La campagna siciliana di Matteo Renzi comincia dalla perla dove ha portato i grandi del G7. Operazione vincente. Come spera risulti il 5 novembre la candidatura di Fabrizio Micari, il rettore dell’università di Palermo arrivato anche lui a Taormina dieci minuti prima del segretario Pd nella hall di un albergo dove tanti giovani hanno fatto da cornice per la prima uscita del candidato di centrosinistra e per la prima foto di gruppo subito contrapposta a quella di Nello Musumeci, «circondato da esponenti dei vecchi governi Cuffaro e Lombardo». Ma la due giorni sicula di Renzi non sembra sintonizzarsi solo sugli avversari naturali, Musumeci e i grillini di Giancarlo Cancelleri. Perché la questione che più brucia sembra il «fuoco amico», quello esploso dalle trincee per la verità non molto amiche di D’Alema e Bersani, di Claudio Fava e anche di Giuliano Pisapia. Evita riferimenti espliciti il segretario. Dribbla la questione parlando in sala della «competenza» di Micari, ma tuona quando si chiude in una stanza col rettore-candidato ed altri amici: «Con questa loro deriva rifondarola, se Micari vince risulteranno irrilevanti, se si perde saranno responsabili».
Sicilia-laboratorio
Forse si riferiva soprattutto ai satelliti anti Pd della sinistra anche quando metteva in guardia la platea: «Sbaglia chi utilizza la Sicilia per partite personali». E ancora: «La Sicilia non è una cavia e le elezioni regionali non sono uno stress-test». I suoi avversari diranno che, nel timore di perdere, Renzi cerca di sottrarre il voto del 5 novembre dal «tavolo nazionale». Ma insiste sull’idea di stracciare come una vecchia foto consunta l’immagine della Sicilia-laboratorio. Pronto alla ricostruzione di quanto è accaduto finora con una stoccata a Pisapia: «Non voglio parlare di singole persone, ma D’Alema, Pisapia, altri faranno la loro battaglia nazionale. E io non voglio nemmeno parlarne perché questo è quello che loro vorrebbero».

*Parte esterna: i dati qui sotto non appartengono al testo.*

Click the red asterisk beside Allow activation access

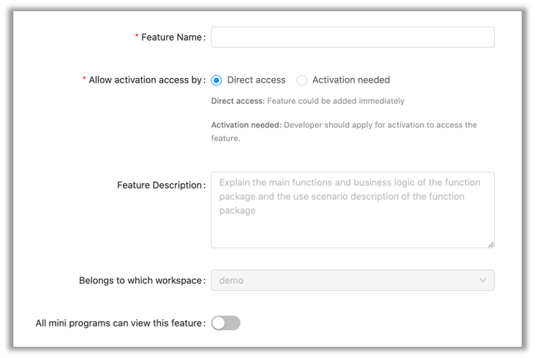84,80

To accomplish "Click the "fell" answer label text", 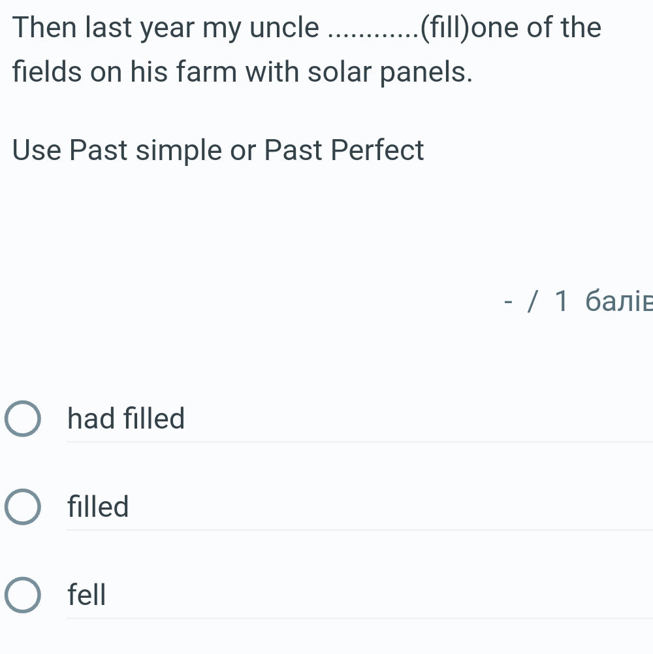I will coord(87,595).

«Ognuno ha fatto le sue scelte»
E nel chiuso di quella stanza riecheggia la genesi della candidatura del rettore: «Espressione di un’area civica, individuata da Leoluca Orlando che ne ha parlato a Roma con i big della sinistra, presente Pisapia. E da quella riunione tutti uscirono consenzienti. A cominciare dai dirigenti del Pd che fecero un passo indietro. A cominciare da me, che convinsi l’amico Davide Faraone a rinunciare. Poi ognuno ha fatto le sue scelte...». Ovvio il richiamo alla presenza in coalizione di Angelino Alfano che stamane sarà in conferenza stampa a Palermo con Micari. E Renzi anche su questo respinge le critiche che arrivano non solo da Fava ma anche da Pisapia: «Durante quelle riunion, si era parlato del “modello Palermo”. Così si arriva a Micari. E tutti erano d’accordo, condividendo la strategia di Orlando. Ma a Palermo nel centrosinistra di Orlando c’è Alfano. Lo scoprono ora?».